Another profitable strategy is of course to invent a health problem and provide a new drug treatment for it. Ankylosing spondylitis (AS) is an inflammatory disease that affects the bones and joints. But like depression, bipolar disorder, attention deficit and other lucrative diseases, the diagnosis of AS is a  judgment call with no clearcut test. If it is AS, back pain sufferers may just need Humira, a genetically modified, injected drug that costs $15,000 to $20,000 a year per patient. Drugs like Humira are "monoclonal antibodies" that suppress the body's immune system by blocking tumor necrosis factor (TNF). They are valuable for serious autoimmune diseases but increasingly marketed for less serious conditions. Patients treated with Humira are at increased risk for developing serious infections that may lead to hospitalization or death. These include invasive fungal infections, including histoplasmosis, coccidioidomycosi, and Bacterial, viral and other infections due to opportunistic pathogens, including Legionella and Listeria. In 2008, 45 people died from opportunistic fungal diseases associated with such TNF blockers.
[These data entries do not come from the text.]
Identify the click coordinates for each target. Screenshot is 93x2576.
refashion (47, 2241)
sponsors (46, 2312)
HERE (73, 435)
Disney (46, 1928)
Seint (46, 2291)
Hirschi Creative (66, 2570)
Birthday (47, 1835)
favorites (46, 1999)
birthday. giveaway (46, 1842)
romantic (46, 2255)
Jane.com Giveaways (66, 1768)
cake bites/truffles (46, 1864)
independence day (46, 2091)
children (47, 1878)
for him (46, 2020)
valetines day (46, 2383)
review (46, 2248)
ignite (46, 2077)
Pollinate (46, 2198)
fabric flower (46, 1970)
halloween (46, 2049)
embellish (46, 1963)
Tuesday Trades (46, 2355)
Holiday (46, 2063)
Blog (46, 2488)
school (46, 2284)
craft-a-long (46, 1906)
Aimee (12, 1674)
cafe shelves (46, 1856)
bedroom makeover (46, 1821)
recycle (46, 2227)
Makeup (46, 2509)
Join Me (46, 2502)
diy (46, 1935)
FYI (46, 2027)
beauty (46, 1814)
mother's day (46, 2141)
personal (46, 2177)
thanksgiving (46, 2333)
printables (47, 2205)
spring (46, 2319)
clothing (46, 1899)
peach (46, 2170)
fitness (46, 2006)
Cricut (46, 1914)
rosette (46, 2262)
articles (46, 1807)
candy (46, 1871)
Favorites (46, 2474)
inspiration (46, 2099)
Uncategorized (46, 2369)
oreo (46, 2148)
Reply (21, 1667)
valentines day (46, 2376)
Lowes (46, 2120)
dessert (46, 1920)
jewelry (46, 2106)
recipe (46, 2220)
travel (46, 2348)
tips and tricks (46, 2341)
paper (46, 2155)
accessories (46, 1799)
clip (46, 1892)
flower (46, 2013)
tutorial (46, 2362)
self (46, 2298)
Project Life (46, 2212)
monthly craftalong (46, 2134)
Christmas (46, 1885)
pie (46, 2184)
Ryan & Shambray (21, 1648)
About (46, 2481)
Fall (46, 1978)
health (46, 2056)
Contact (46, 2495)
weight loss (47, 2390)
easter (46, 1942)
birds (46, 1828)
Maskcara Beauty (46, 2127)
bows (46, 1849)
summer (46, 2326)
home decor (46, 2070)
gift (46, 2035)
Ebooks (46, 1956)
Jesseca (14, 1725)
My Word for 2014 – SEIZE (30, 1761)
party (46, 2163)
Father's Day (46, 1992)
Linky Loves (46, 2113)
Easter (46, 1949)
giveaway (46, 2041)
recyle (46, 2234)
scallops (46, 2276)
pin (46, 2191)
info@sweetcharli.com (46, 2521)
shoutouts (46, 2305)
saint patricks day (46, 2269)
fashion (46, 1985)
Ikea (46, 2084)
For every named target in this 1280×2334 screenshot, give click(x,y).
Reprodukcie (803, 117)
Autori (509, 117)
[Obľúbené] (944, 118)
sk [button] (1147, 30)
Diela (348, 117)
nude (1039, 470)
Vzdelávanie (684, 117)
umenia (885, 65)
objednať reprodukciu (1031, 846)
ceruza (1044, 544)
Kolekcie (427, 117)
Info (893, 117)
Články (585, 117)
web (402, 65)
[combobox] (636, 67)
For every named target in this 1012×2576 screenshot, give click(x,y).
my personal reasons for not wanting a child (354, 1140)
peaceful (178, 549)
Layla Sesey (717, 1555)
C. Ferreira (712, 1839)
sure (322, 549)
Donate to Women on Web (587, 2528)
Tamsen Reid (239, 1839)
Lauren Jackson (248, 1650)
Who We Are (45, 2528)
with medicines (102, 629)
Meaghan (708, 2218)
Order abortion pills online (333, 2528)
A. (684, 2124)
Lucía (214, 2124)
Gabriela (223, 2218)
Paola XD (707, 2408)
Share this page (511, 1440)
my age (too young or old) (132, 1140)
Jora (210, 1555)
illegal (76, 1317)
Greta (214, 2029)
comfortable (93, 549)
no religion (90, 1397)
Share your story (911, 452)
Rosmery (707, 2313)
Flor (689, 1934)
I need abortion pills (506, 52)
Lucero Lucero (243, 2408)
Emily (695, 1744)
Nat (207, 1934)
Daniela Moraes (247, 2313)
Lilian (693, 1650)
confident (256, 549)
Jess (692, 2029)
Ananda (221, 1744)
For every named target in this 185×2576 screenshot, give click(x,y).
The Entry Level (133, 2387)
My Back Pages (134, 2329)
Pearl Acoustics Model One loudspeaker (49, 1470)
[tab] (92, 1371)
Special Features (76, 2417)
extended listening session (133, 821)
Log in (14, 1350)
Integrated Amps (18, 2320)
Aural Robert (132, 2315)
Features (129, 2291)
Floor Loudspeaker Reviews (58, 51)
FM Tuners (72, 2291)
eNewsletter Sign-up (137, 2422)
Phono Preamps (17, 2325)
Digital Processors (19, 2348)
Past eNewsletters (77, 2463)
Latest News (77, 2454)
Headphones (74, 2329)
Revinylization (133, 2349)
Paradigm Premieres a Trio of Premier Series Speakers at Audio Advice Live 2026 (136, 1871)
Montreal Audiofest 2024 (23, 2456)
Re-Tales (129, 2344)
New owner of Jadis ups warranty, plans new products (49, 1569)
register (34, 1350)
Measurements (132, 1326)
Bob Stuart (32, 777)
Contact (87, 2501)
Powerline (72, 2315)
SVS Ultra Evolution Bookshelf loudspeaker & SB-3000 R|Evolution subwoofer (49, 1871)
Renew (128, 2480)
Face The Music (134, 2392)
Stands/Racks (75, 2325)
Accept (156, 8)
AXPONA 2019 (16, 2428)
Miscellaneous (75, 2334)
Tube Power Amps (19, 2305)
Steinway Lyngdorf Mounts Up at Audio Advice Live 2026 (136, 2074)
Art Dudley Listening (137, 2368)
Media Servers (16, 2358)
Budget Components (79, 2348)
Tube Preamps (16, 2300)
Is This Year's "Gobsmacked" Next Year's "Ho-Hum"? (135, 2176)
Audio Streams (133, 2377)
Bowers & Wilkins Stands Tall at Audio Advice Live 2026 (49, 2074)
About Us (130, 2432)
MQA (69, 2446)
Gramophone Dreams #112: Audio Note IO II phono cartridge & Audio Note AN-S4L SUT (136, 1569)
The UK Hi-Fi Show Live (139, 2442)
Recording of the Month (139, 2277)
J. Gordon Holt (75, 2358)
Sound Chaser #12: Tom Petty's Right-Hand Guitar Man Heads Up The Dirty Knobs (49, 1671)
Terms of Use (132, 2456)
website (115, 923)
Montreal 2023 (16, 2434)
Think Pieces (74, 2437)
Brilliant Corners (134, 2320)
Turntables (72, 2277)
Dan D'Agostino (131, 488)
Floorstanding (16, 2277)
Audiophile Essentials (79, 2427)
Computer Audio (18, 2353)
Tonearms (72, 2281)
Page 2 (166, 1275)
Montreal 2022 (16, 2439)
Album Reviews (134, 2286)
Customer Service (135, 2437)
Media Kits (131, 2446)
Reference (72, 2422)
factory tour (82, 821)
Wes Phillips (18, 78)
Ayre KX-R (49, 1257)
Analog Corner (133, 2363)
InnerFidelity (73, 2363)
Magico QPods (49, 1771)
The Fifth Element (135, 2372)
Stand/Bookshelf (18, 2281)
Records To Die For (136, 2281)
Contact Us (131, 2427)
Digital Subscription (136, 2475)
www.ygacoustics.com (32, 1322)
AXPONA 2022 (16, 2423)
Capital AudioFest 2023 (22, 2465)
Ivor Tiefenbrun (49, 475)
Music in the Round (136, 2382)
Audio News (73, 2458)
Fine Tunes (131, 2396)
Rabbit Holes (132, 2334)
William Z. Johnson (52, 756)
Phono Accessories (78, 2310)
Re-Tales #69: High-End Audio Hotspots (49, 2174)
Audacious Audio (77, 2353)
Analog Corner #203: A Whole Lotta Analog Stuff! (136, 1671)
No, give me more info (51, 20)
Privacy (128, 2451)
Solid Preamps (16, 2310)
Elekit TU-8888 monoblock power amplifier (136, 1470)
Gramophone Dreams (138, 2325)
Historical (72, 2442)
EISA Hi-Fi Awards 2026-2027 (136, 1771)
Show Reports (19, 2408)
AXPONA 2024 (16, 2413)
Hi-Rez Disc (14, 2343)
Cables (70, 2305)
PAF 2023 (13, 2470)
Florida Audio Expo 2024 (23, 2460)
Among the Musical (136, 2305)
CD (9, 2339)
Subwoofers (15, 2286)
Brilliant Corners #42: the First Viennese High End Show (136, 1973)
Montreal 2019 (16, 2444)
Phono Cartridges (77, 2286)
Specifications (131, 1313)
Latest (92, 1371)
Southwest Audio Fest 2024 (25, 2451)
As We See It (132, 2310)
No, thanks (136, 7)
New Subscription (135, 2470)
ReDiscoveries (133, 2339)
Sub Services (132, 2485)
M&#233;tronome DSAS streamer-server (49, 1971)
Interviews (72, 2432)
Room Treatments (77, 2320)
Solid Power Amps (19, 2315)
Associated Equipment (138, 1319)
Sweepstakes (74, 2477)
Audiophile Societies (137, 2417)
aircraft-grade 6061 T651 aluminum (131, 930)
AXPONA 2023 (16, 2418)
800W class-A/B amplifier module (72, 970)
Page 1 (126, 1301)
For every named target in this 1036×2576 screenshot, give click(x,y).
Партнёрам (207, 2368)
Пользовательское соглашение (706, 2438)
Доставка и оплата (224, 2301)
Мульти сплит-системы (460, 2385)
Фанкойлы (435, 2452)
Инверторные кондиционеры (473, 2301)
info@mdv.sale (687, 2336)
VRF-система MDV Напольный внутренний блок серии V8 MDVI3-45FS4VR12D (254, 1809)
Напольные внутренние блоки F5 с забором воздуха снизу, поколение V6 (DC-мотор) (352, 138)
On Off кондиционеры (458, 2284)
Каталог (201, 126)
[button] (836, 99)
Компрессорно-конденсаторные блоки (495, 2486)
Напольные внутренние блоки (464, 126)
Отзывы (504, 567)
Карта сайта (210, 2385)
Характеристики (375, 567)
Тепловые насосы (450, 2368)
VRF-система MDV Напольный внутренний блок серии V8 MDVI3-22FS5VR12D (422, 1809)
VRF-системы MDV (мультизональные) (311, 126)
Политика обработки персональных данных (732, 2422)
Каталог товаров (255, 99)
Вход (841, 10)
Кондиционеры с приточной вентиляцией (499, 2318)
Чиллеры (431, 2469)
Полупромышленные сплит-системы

The same year, the FDA investigated Humira for 30 reports of childhood cancers and its links to lymphoma, leukemia and melanoma in children. In 2011, the FDA also warned that Humira can cause, "a rare cancer of white blood cells," in young people. Five patients died during Humira trials in Italy that year. Reasonable risks for treating a sore back that may or not  be caused by Ankylosing spondylitis?

Then there is the medical threat being highlighted by the drug industry of Non-24 Hour Sleep Wake Disorder. How common is Non-24? How rare is Non-24? There are only 146 citations for the disorder in the entire U.S. National Library of Medicine and invariably associated with blind people. By comparison, there are 8,463 citations for the plague. Not sleeping through the night? Feel sleepy during the day? You might have it. There is a pill called Hetlioz being advertised and sold for it.

 Rising suicide rates are being blamed upon a lower prescriptions for a class of  antidepressants called selective serotonin reuptake inhibitors (SSRIs). The reason for reduced use is because they are known to cause suicide. Charles Nemeroff,  said in 2008, "The concerns about antidepressant use in children and adolescents have paradoxically resulted in a reduction in their use, and this has contributed to increased suicide rates." Such warnings "unnecessarily frighten families away from seeking treatment," he warned. Nemeroff was investigated by Congress for undeclared Pharma income and admits to at least nine Pharma financial links. He was echoed in the warnings as a "barrier" to treatment, by  David Shern, president of Mental Health Americaa group that was also investigated by Congress for its industry funding.  Even the New York Times carried the initial story about people dying from antidepressant deficiencies. The research on which the Times article was based was funded by a $30,000 Pfizer grant. An article by the same author in the British Medical Jouranl, who had financial links to Wyeth and Pfizer, attributed veterans' suicides to SSRI deficiencies. While the statistics of rising suicides were indeed correct, the drop in SSRI prescriptions that "caused" them had occurred the following year and the number of prescriptions in the cited year showed no change.

The Iraq and Afghanistan wars were a cash cow to Big Pharma with one in six troops on its drugs. A veritable pharma battlefield was created with troops marching on SSRIs, benzos like Xanax, anti-seizure drugs, anti-psychotics, pain pills and sleeping pills and receiving more of the same for PTSD. Prescriptions for Seroquel (an anti-psychotic which also raised the suicide risk) went up 700 percent and the SSRI antidepressant Paxil was the drug of choice during the Iraq war. The military press itself reported on the over-medication and likelihood it was correlated with suicide. Military Times observed that the graphs of increased suicides in the military and increased drug prescriptions would fit exactly over each other.

It appears that the medical ethic “first do no harm" has changed to "first make profits". The medical system is all about money. Capitalism does not lead to the best opportunities no matter what free market neo-liberals say.